Ecologistas se internaron de forma clandestina en dos centrales nucleares de Francia para tratar de probar fallos en sus sistemas de seguridad, a cuatro días de la segunda vuelta de las presidenciales en las que pretenden que la energía atómica sea uno de los temas centrales.

Un miembro de Greenpeace penetró en la central de Bugel en un parapente motorizado, mientras que otro militante se coló en la de Civaux, ambas en el centro del país, aprovechando la entrada de un camión de aprovisionamiento.

La eléctrica EDF, propietaria de ambas centrales, minimizó los hechos, afirmó que los altercados no provocaron ningún problema y aseguró que los sistemas de seguridad hubieran funcionado ante una amenaza mayor.

Pero Greenpeace considera que los hechos prueban que las centrales nucleares tienen un peligro mayor del que reconocen las autoridades.

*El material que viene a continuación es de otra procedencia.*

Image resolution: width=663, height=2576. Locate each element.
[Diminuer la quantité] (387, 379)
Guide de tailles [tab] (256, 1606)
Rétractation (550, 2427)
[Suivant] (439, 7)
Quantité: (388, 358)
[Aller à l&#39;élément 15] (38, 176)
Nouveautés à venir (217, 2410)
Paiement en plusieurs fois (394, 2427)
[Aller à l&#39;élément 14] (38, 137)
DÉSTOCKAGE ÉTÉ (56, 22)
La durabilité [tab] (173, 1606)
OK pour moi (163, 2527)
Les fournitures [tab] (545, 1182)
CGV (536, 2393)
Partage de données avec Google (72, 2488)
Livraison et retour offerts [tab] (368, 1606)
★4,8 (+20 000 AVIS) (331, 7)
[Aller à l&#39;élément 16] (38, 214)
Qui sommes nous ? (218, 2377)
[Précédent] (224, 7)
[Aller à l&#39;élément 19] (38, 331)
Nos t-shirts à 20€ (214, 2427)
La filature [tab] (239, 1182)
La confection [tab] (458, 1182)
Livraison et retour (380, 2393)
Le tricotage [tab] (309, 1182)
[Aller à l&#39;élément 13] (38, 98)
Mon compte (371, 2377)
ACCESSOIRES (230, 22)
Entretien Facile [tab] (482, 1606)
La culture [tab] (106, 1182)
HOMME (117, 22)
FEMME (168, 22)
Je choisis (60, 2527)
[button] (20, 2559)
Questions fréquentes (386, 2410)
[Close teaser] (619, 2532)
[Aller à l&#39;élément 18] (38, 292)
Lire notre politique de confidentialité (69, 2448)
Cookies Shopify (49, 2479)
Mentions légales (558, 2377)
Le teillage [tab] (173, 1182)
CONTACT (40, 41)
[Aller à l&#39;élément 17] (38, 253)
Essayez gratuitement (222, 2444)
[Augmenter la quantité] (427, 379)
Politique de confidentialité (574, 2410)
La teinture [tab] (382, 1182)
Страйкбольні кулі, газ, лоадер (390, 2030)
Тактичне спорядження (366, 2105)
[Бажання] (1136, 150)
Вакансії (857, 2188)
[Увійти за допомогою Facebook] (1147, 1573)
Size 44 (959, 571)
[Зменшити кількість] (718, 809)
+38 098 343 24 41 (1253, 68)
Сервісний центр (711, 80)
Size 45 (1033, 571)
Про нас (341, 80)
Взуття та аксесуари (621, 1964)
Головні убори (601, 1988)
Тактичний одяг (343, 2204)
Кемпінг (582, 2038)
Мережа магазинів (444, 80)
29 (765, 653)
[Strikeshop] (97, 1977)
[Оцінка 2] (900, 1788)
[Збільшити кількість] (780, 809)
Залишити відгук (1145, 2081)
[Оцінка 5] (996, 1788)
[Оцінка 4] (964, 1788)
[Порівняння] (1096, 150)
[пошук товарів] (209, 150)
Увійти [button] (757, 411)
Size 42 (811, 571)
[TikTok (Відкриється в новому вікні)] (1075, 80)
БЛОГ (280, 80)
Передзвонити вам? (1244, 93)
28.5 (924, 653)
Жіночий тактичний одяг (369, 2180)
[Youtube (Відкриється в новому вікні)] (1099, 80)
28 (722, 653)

"Greenpeace apela a los dos candidatos finalistas a que se comprometan a evaluar los riesgos de una agresión exterior de origen humano" en un recinto nuclear, señaló en el comunicado Greenpeace, que consideró que "en un mundo post 11 de septiembre, este riesgo debe ser seriamente estudiado".

La energía nuclear ha sido uno de los temas de la campaña de las presidenciales.

Mientras que el socialista Hollande apuesta por una reducción paulatina de su peso, el conservador Sarkozy mantiene su apuesta por la energía atómica, en la que Francia es el segundo país con más centrales del mundo por detrás de Estados Unidos.